「おカネはすべての欲の象徴。怖いものなんです。でも、みなさんに伝えたいのは『だからといって大金にビビるな』ってことにつきますね(笑)」
麒麟の田村裕(34)は13歳のとき、家族が“解散”し、家を失った経験を持つ。そのころの極貧生活を綴った『ホームレス中学生』(ワニブックス)は200万部の大ベストセラーになった。推定2億円の印税を手にしたものの、そのおカネは周囲への恩返しのため、使い切ってしまったという。現在は一般人女性と結婚し、妻を養う夫という立場になった彼が今だからこそ考える、『おカネのたまらないNG習慣』とは?
【NG習慣1・『おカネは使うほど入ってくる』と信じている!】
「僕は正直、結婚するまでは、おカネは使えば使うだけ入ってくるものだと信じていました。そういう都市伝説、ありますよね? そうしたら……入ってこなかった。打ち止め。制限があったみたいです(笑)。今は、嫁がストレスを感じないくらいの余裕ある生活をしたいので、なるべく無駄遣いをしないようにしています」
【NG習慣2・『財布の中』にいくら入っているか把握していない!】
「お財布が重たいのが嫌いだから、必要最低限のものしか入っていません。なので、いくら入っているかわからないんです(笑)」
財布に現金がなくなったら銀行で下ろす。計画性がないため、銀行におカネがあるうちはいいが、いつか行き詰まることになる。
【NG習慣3・『収入と支出』の計算ができない!】
「『1カ月の収入がこのくらいだから、使うのは1日いくらまで』という計算が、まったくできません(笑)。そもそも月に収入がいくら入っているかさえ、わかっていないことが多いですね」
【NG習慣4・『宵越しの銭は持たない』美学を持っている!】
「おカネが入ったとき、先輩芸人のメッセンジャーあいはらさんに『だまされたと思って2千万円、最低でも1千万円は手元にとっておけ』と、ホンマに何回も言われていました。でも、すべて聞き流していて。案の定、今とても後悔してます」
芸人としての緊張感を保つため、という理由で余計なおカネはいらないと考えていた田村。そのため本の印税も貯金に回すようなことはしなかった。
【NG習慣5・『見栄』を張ってしまう!】
「おカネに少しでも余裕があるときって、ケチだと思われたくないんです。貧乏のときは『そんなの気にしない、使わなければいい』って思えるのに」
【NG習慣6・おカネの『使い方』がよくわからない!】
「“事情通”だと名乗る先輩から突然、電話があって『お前のことを詐欺団が狙ってるぞ!』と言われたんです。詐欺師じゃなくて詐欺団って、『何人おんねん!』と(笑)。今は笑えますが、当時は恐ろしかった。『マンション買いませんか』っていう手紙もたくさん届くし。おカネの使い方は、学校でも教えてくれないじゃないですか。怖くて、早くこのおカネをなくしたいと思いましたね」
【NG習慣7・おカネは『安定して入ってくる』と思っている!】
「100人に1人、千人に1人のよほどの存在でないと、一生おカネに困らないってことはありません。漫才のネタも、誰が書いても2〜3本は面白いものは書けるそうです。これを何十本、何十年と続けていけるかっていう話です」
ポンと手にした大金は、実力なのか偶然なのか。実力だとしたら、ずっと続くものなのか。それを見極めることが大切だと田村はいう。

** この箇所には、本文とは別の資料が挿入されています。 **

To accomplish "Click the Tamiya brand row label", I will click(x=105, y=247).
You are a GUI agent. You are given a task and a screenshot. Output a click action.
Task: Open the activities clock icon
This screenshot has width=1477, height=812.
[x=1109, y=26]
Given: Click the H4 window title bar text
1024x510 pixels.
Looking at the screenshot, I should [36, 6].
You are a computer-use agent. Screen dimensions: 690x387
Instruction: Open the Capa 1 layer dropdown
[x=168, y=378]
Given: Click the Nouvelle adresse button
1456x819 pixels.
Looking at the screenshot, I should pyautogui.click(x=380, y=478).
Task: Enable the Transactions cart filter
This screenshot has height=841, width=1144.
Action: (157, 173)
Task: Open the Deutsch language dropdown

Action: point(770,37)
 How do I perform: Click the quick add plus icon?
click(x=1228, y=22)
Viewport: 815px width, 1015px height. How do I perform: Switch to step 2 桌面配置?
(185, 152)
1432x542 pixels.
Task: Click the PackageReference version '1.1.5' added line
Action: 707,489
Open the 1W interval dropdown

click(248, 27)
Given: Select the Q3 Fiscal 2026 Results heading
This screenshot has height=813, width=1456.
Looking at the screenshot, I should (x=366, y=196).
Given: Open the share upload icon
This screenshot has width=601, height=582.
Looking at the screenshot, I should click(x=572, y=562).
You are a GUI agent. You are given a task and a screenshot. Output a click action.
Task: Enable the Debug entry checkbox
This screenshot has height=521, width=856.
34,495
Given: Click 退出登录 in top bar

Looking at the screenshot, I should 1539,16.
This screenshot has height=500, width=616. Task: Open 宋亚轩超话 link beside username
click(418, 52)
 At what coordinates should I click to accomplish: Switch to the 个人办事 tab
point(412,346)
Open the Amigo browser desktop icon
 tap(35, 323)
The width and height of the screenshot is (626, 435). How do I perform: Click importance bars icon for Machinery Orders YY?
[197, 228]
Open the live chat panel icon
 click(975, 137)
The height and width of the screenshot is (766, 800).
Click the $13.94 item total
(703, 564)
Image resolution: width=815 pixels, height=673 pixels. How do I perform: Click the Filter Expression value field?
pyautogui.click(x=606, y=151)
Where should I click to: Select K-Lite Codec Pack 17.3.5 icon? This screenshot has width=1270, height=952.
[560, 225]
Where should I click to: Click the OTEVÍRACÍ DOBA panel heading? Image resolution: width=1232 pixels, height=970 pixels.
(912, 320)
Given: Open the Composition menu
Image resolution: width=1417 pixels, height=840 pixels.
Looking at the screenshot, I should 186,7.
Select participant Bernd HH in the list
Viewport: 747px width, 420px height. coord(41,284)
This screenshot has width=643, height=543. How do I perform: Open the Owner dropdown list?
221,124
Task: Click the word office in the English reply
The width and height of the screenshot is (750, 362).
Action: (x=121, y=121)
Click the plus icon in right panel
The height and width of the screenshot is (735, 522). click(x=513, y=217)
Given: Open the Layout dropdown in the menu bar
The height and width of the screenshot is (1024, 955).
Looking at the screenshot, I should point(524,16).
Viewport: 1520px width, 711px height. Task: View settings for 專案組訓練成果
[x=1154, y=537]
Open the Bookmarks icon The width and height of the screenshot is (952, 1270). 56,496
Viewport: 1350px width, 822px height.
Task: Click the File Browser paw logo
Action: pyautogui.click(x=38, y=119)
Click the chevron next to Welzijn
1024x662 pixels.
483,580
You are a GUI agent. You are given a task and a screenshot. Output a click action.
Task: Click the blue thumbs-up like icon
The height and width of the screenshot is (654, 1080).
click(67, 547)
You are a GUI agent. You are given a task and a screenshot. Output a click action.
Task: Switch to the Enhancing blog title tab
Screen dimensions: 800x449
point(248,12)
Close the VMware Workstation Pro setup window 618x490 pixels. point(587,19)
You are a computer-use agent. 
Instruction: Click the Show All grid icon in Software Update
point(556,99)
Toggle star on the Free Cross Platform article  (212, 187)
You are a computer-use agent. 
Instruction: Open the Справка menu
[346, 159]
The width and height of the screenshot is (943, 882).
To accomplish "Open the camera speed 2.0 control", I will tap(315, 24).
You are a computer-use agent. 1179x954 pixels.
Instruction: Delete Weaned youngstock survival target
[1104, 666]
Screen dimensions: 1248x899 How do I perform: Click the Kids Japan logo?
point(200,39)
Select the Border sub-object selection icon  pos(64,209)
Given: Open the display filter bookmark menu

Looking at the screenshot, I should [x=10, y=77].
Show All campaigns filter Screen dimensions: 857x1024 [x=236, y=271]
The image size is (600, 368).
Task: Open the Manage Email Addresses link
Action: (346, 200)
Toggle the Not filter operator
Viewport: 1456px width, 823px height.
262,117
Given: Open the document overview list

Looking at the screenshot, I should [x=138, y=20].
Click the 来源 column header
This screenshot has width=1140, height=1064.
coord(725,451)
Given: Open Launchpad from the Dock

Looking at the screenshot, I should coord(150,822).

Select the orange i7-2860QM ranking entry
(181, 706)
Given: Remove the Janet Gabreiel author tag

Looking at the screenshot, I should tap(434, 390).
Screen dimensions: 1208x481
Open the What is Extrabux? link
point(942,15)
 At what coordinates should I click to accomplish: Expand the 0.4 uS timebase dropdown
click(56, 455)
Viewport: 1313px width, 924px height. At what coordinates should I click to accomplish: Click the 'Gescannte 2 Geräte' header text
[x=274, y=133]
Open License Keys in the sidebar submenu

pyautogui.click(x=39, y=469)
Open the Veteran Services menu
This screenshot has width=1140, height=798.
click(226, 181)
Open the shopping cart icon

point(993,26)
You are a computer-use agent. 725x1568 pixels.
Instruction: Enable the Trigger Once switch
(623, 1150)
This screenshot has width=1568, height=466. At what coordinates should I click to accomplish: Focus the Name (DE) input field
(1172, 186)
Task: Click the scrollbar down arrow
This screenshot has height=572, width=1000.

【NG習慣8・おカネがあると確実に『気が緩んでしまう』!】
「印税を使って、後輩たちといいものを食べていたときは、よくおなかを壊してました(笑)。油に負けたのもあると思いますけど、何より気が緩んでいるんですよ。それが、心と体に一気にくる」
印税が入ったことで、生活に大きな変化はなかったにもかかわらず、急に太りだし、痛風にもなりかけたという。すべては『おカネに余裕がある』という気の緩みが原因だった、と田村は分析している。
現在、しっかりした奥さんのもと、田村家の家計は管理されている。今後はおカネを怖がるようなことはなさそうだ。